Beginning around 1984, while working as a postdoc with George Feher at UCSD, Jim Allen was able to grow good single crystals of the bacterial photosynthetic reaction center (RC) from Rb. sphaeroides. A collaboration was initiated with Doug Rees’ lab at UCLA, where we participated in the crystallographic work. No structures had been determined yet of transmembrane proteins, but in Germany, Deisenhofer, Michel, and Huber were already further along with their work on the homologous complex from Rps. viridis. Their tracing of the RC structure was reported in 1984, and refined in 1985. Structures of the sphaeroides RC based on Jim Allen’s crystals were reported beginning in 1987. Although the sphaeroides RC was the second transmembrane protein structure reported, it provided some of the first analyses of protein-lipid interactions and structural properties of a protein in its membrane environment, and of electrostatics of large proteins in a non-uniform dielectric medium.
Programs written by Doug were used to analyze what regions of the transmembrane protein complex were likely to be in contact with the lipid bilayer (figures middle and bottom right). The amino acid composition of the transmembrane surface of the reaction center was analyzed. It was also noted that the amino acid sequence variability between homologs was higher in the lipid-facing residues compared to the residues in the protein interior.
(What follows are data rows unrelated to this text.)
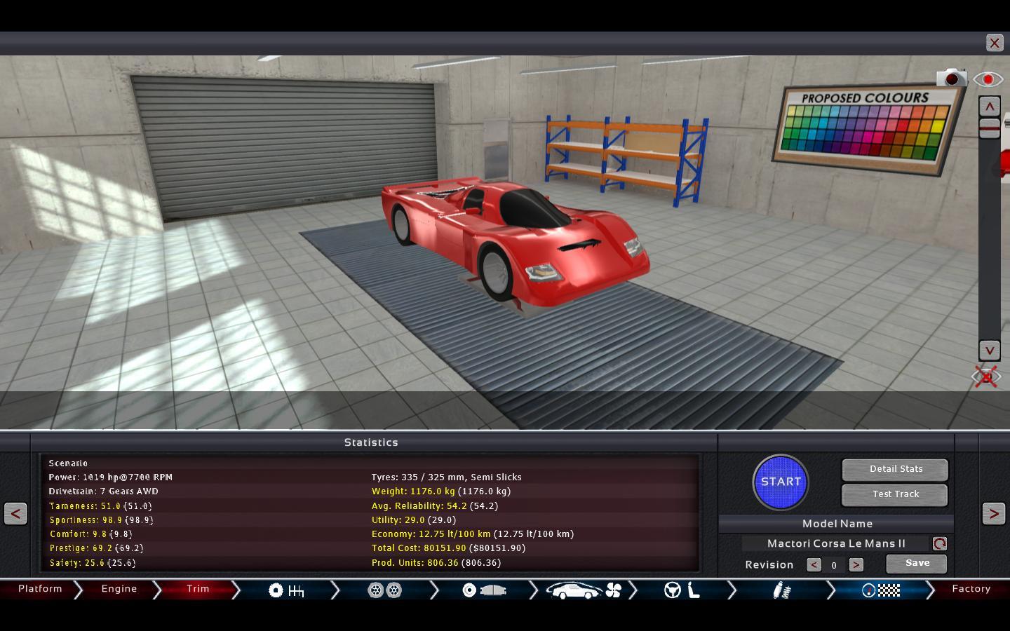The width and height of the screenshot is (1010, 631).
Task: Open the testing checkered flag tab icon
Action: point(881,590)
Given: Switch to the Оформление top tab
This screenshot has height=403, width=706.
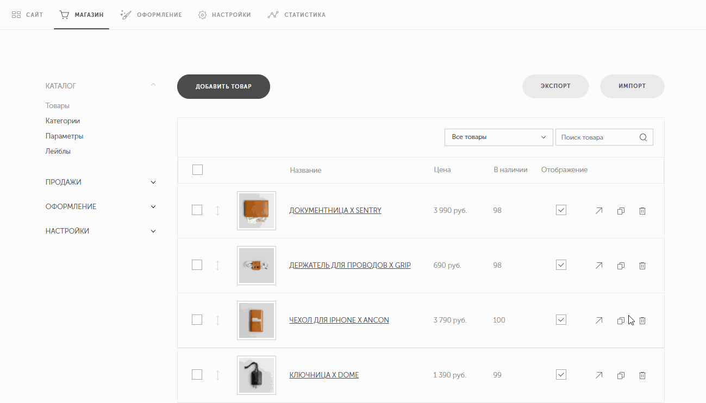Looking at the screenshot, I should [152, 15].
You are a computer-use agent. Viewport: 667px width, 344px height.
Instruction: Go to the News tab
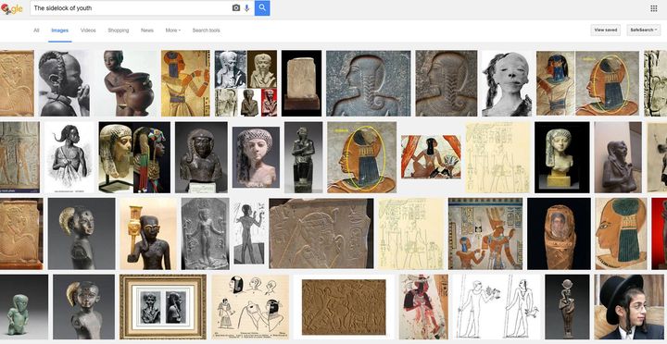pos(147,31)
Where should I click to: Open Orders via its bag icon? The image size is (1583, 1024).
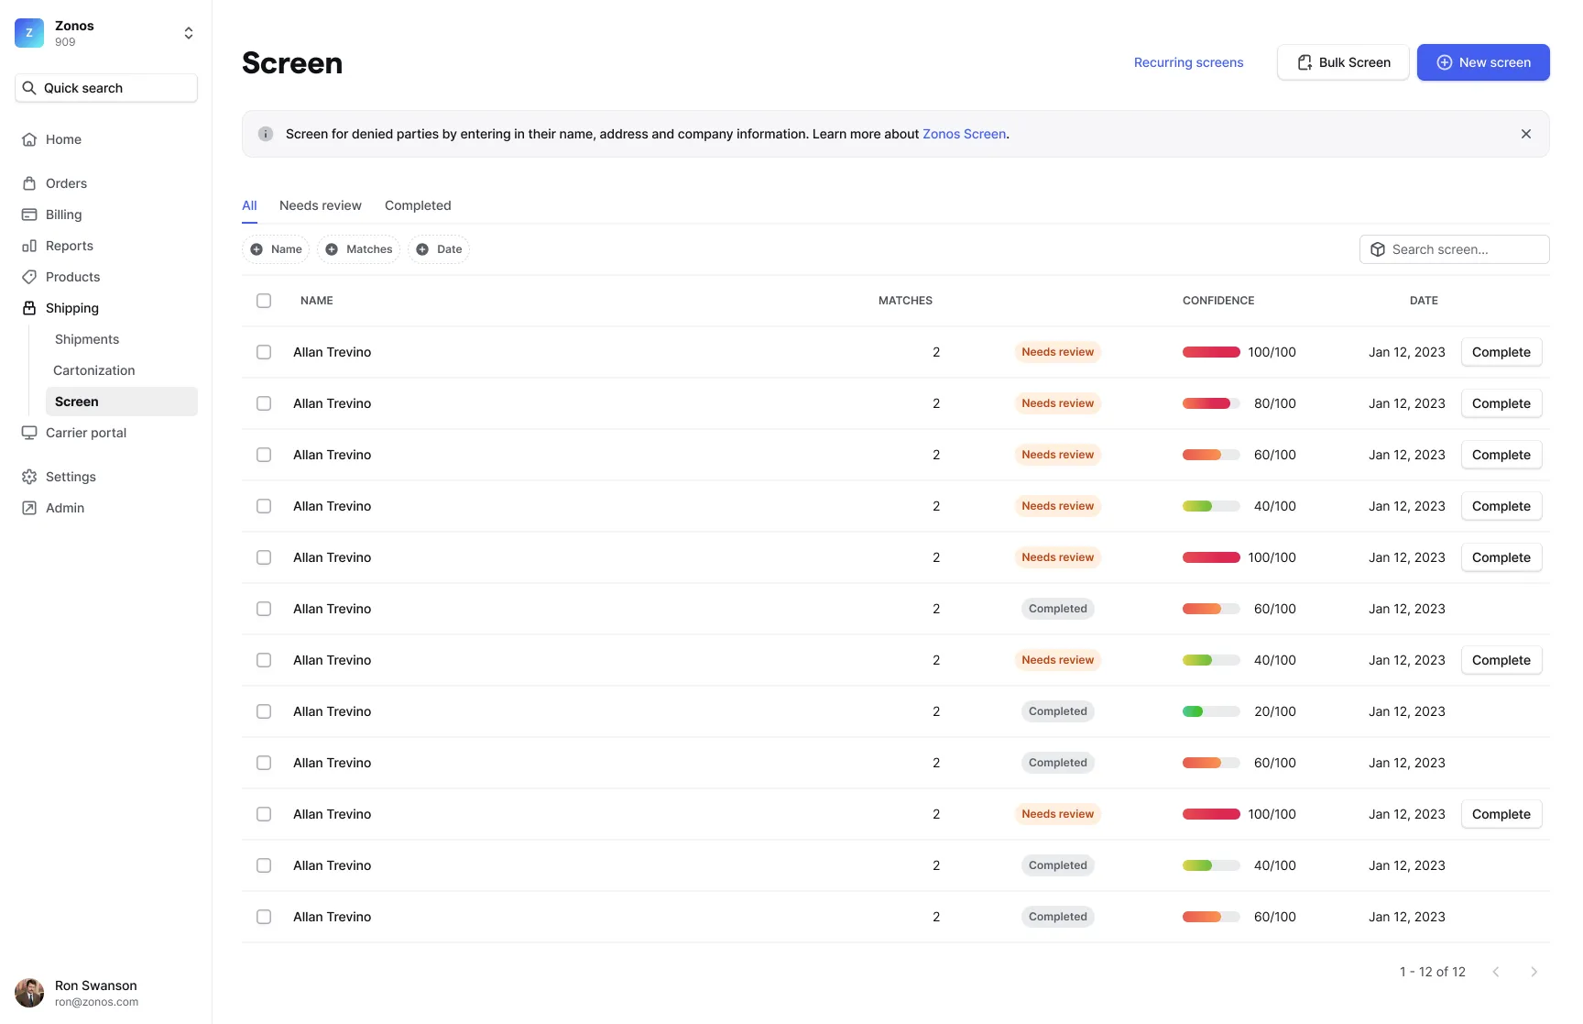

Electrostatics in the transmembrane reaction center were also a key point of interest. The electron ejected by the ‘special pair’ of chlorophyl molecules traveled down only one of the two nearly equivalent cofactor branches, which suggested the possible role of electrostatic differences. It was recognized by this point (and emphasized by Gilson and Honig and others) that simple application of Coulomb’s law for protein electrostatics would not be valid since the dielectric for the protein interior was very much lower than the solvent — and the case of the reaction center was further complicated by the even lower dielectric of the membrane environment. Finite difference equations had been developed by Warwicker and Watson for solving Poisson’s equation on a grid in a way that would allow non-uniform dielectric values to be accommodated. But the computational time for solving such equations depends strongly on the size of the system, making the calculation nearly intractable for large protein systems. In 1986, Klapper et al. (Proteins 1, 47-59) used a multi-gridding approach in which the calculations were performed first on a coarse grid and then progressively improved with calculations on finer grids. For our 1987 paper on electrostatics in the reaction center (PNAS 84, 6438-42). we instead used a powerful numerical approach called successive overrelaxation to achieve rapid convergence of the Poisson-Boltzmann equation on a fine grid, following equations that appeared a year earlier in the instant classic, Numerical Recipes. Limited details of our 1987 calculation were provided in the PNAS paper owing to strict page limits. More detailed discussion of using successive overrelaxation to solve the Poisson-Boltzmann equation was given in 1991 by Nicholls and Honig (J. Comp. Chem. 12, 435-445).
In the Rees lab, subsequent work on the reaction center was carried out by Hiromi Komiya, Art Chirino, Michael Stowell, Herb Axelrod, Barbara Hsu, and others. Diesenhofer, Michel, and Huber earned the Nobel Prize in Chemistry in 1998 for their work on the reaction center structure.